The director sensed that true creative freedom and an enriched appreciation of his work were best explored in Europe (much of his funding had been sourced from continental backers in recent years). Despite the occasional sojourn to his homeland (the underappreciated Melinda and Melinda, 2004; Whatever Works, 2009), the 2000s brought a re-energised Allen back to the critical and commercial forefront with three European-lensed films that played to adoring Cannes audiences. In 2005, his potent London-set thriller Match Point played Out of Competition, the ecstatic response paving the way for his best box-office performer in 20 years; in 2008, the erotically-charged Vicky Christina Barcelona set the Croisette ablaze, premiering at Cannes ahead of a US$100million worldwide gross and a Supporting Actress Oscar for Penelope Cruz; and, in 2010, Allen returned to London, this time with Naomi Watts and Josh Brolin, for the whimsical drama, You Will Meet A Tall Dark Stranger, premiering Out of Competition. It was a prolific period of production that saw the director at the height of his craft, offering a run of films that culminated in Allen’s second Opening Night honour…

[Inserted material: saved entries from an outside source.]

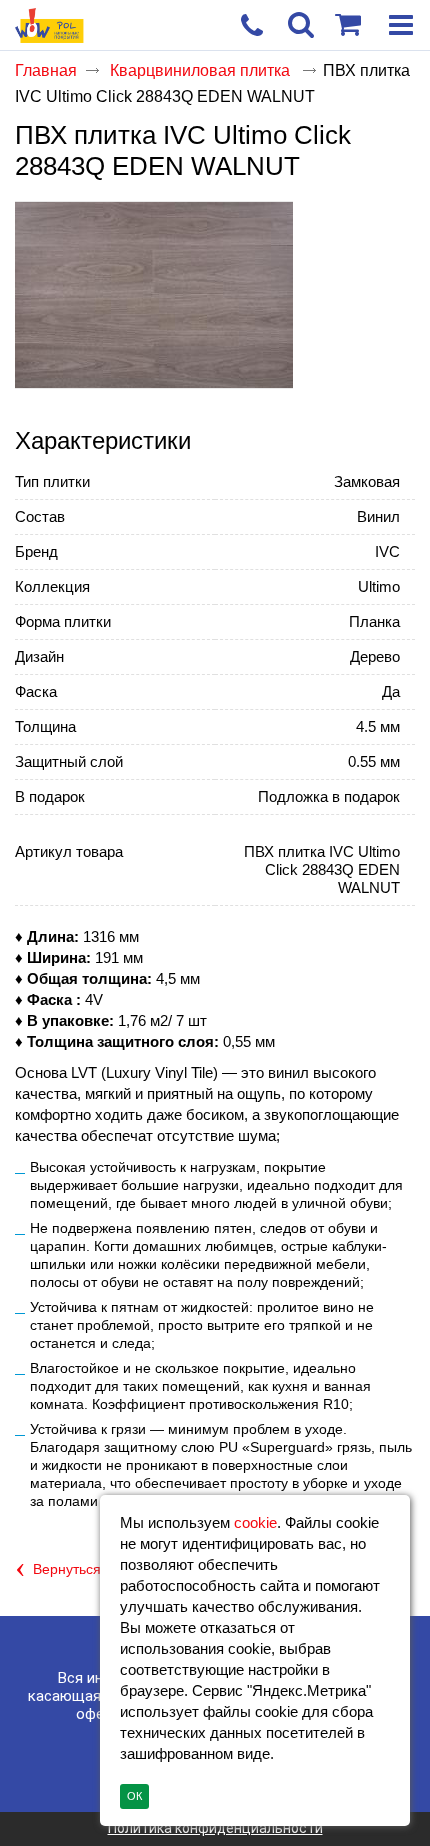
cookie (255, 1522)
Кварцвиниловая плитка (202, 70)
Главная (46, 70)
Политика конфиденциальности (215, 1828)
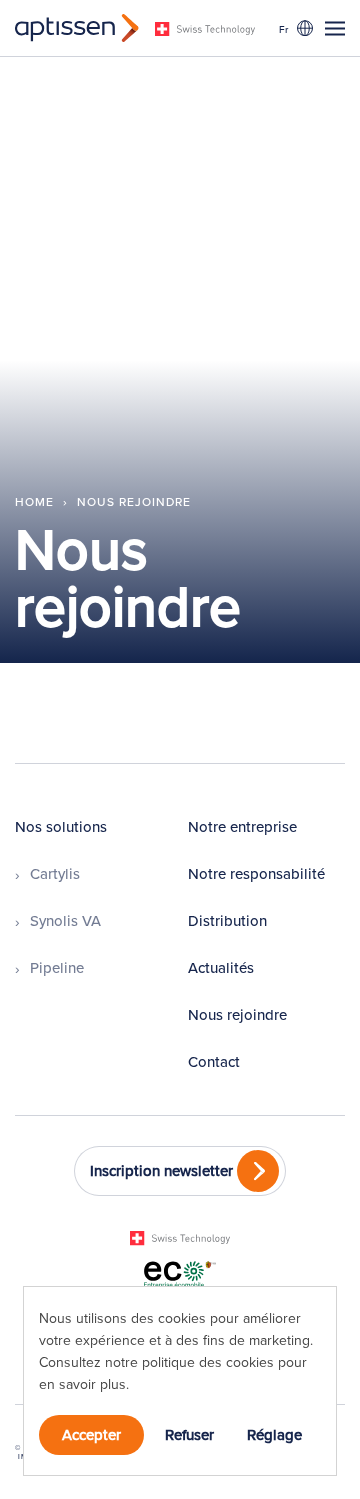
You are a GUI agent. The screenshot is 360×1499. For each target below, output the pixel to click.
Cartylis (55, 873)
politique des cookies (210, 1362)
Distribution (227, 920)
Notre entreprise (242, 826)
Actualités (221, 967)
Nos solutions (61, 826)
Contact (214, 1061)
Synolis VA (65, 920)
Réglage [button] (274, 1434)
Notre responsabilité (256, 873)
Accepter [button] (91, 1434)
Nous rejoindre (237, 1014)
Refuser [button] (189, 1434)
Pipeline (57, 967)
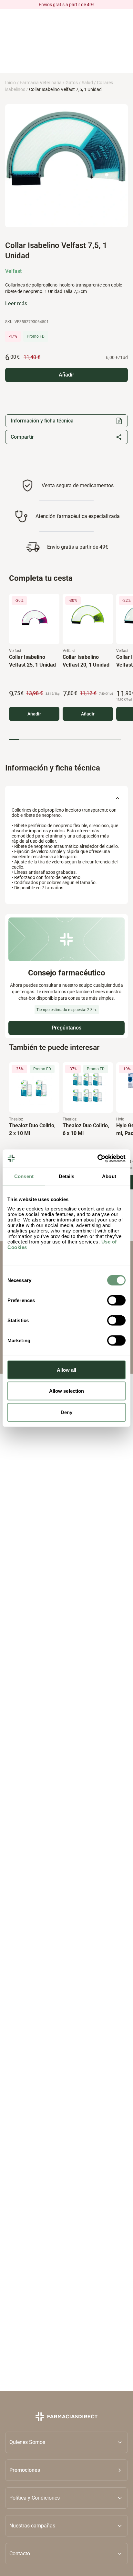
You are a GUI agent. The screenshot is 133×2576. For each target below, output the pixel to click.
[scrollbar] (65, 739)
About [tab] (109, 1176)
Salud (87, 82)
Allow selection (66, 1391)
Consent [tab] (24, 1176)
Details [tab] (67, 1176)
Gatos (72, 82)
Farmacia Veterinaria (41, 82)
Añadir (34, 713)
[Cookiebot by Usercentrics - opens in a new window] (97, 1158)
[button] (66, 2470)
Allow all (67, 1369)
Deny (66, 1412)
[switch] (116, 1300)
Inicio (10, 82)
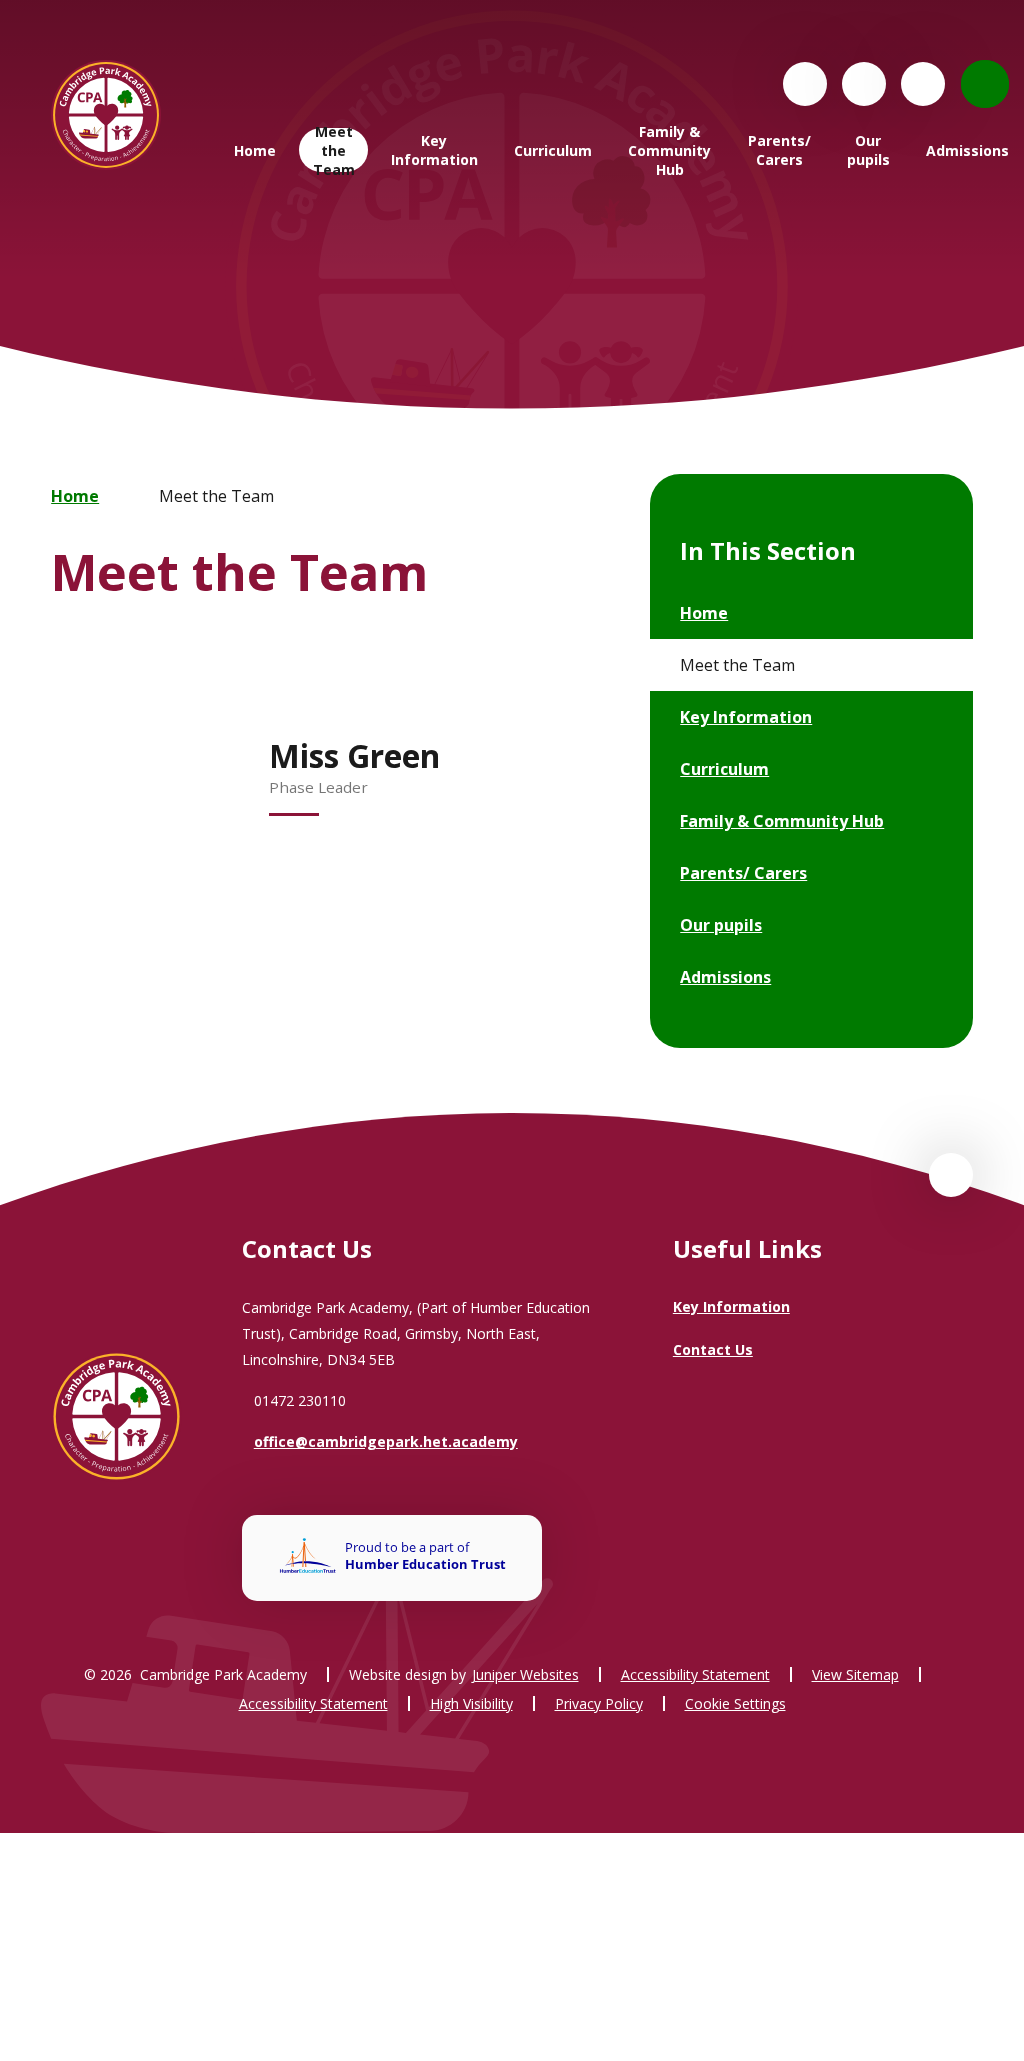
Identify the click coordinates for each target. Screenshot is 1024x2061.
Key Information (731, 1306)
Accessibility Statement (695, 1674)
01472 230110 (300, 1400)
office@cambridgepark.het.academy (386, 1441)
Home (75, 496)
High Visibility (471, 1703)
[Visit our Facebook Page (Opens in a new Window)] (805, 84)
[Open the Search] (985, 84)
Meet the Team (216, 496)
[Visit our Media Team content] (864, 84)
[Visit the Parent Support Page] (923, 84)
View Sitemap (855, 1674)
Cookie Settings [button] (735, 1703)
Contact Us (713, 1349)
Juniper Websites (525, 1674)
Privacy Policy (599, 1703)
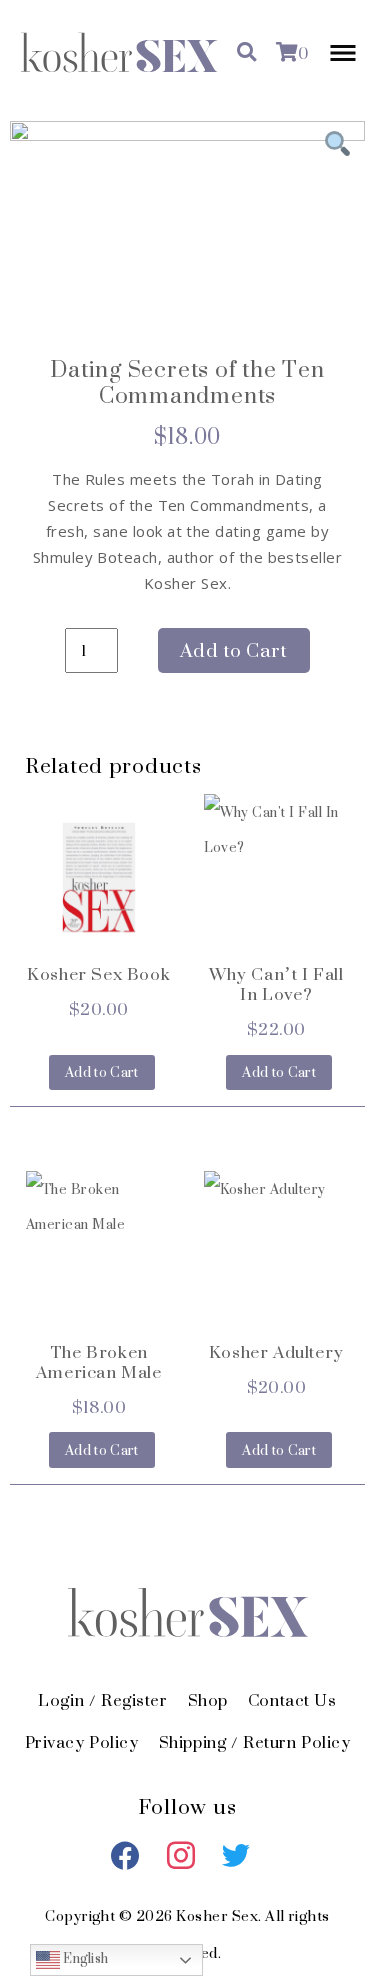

(Above: Allen at the You Will Meet a Tall Dark Stranger press conference, Cannes 2010)

Cannes organisers knew Allen’s 41st film was something special when they secured it for the 64th edition’s May 11 Opening Night slot in 2011. The Festival broke with tradition and opened the event to both industry types and the general public. It was a coup for Allen’s French distributor, who put the film into day-and-date national release, ensuring massive media coverage. The director jumped on board the promotional juggernaut, bringing to the Croisette his stars Owen Wilson, Rachel McAdams, Michael Sheen, Adrien Brody and local starlet Lea Seydoux. And critics were unanimous; Midnight in Paris was Woody Allen’s best work in years, the time-hopping romantic fantasy ultimately earning Allen the Best Original Screenplay Oscar (from the pic’s four nomination). Robert Weide’s Woody Allen: A Documentary would follow in 2012, and the director himself would return in 2015 with his Emma Stone/Joaquin Phoenix starrer, Irrational Man, but the rapturous Midnight in Paris soiree remains the night to remember from the Cannes Film Festival’s long and affectionate romance with Woody Allen. (Pictured, right; Allen with his Midnight in Paris cast, Cannes 2011).

The 69th Festival International du Film de Cannes will launch with a screening of Woody Allen’s new film, Café Society, on Wednesday 11 May in the Palais des Festivals’s Grand Théâtre Lumière as an Official Selection Out of Competition title.